(Problem statement): Where the string "computer" occurs in the material below, report the whole line.

*** Provided records

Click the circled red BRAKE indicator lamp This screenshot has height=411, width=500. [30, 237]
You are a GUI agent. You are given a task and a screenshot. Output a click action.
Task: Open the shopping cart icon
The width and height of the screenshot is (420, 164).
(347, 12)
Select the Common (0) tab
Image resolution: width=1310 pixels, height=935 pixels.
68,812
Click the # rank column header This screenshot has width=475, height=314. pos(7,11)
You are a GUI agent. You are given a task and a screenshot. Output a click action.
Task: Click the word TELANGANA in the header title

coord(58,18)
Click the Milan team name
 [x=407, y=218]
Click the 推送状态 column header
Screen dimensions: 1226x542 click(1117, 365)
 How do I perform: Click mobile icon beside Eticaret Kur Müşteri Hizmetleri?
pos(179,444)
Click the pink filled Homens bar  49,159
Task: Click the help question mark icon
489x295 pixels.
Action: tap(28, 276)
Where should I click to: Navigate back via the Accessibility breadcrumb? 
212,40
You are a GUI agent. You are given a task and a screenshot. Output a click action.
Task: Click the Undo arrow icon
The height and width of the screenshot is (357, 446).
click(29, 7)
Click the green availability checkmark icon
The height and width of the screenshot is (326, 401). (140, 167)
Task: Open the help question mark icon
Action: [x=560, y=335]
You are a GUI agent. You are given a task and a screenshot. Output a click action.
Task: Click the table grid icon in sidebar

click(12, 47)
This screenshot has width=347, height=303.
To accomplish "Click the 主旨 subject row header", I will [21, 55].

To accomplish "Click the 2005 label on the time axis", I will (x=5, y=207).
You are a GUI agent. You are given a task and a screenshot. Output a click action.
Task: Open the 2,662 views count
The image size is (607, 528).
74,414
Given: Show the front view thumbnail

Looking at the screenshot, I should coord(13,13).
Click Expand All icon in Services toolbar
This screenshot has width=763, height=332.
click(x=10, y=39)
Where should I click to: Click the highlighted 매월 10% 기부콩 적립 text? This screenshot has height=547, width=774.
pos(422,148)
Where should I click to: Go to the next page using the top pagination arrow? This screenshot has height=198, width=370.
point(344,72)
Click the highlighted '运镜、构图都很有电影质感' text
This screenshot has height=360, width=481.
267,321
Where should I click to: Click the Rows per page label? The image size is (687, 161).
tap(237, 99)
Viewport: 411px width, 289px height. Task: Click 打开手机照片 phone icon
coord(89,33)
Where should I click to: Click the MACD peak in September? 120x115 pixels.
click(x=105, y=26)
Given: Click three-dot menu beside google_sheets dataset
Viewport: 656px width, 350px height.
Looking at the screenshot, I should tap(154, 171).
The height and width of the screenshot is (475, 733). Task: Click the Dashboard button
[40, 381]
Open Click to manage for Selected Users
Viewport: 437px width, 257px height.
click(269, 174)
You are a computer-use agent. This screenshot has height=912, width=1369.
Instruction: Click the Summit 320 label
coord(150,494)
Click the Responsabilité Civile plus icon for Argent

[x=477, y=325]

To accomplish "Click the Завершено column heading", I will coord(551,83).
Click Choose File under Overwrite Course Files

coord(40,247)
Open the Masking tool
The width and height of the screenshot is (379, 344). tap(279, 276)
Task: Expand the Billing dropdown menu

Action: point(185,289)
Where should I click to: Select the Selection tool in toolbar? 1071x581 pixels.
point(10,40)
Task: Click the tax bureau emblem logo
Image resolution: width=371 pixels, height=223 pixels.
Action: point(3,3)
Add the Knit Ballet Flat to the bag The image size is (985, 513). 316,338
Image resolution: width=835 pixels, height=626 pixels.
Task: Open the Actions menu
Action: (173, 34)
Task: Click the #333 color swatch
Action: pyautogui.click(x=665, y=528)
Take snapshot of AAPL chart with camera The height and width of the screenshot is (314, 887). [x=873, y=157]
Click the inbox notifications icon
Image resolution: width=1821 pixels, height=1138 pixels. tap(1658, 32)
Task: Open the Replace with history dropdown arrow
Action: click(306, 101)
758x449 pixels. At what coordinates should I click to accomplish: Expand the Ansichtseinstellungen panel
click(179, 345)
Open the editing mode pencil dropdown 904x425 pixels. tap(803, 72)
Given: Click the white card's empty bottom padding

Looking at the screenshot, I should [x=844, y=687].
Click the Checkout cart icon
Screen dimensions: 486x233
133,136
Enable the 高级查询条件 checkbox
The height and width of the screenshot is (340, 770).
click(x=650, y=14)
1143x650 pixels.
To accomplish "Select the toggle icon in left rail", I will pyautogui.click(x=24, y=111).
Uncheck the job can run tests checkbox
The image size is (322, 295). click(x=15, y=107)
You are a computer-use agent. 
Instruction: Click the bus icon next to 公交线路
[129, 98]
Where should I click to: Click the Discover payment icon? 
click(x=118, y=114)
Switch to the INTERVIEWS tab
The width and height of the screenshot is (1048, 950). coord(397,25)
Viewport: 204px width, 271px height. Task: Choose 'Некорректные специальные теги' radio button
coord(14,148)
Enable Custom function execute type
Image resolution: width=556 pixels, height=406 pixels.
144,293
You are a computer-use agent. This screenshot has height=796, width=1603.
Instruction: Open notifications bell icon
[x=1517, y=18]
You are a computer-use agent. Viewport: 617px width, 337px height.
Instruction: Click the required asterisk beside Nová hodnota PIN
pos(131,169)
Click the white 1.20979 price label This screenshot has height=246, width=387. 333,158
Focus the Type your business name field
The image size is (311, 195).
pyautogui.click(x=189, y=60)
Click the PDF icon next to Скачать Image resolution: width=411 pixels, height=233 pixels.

******

(Answer box):
You are a computer-use agent. This screenshot has height=912, width=1369.
You are a computer-use agent. 
You are a computer-use agent. This screenshot has height=796, width=1603.
You are a computer-use agent. Viewport: 617px width, 337px height.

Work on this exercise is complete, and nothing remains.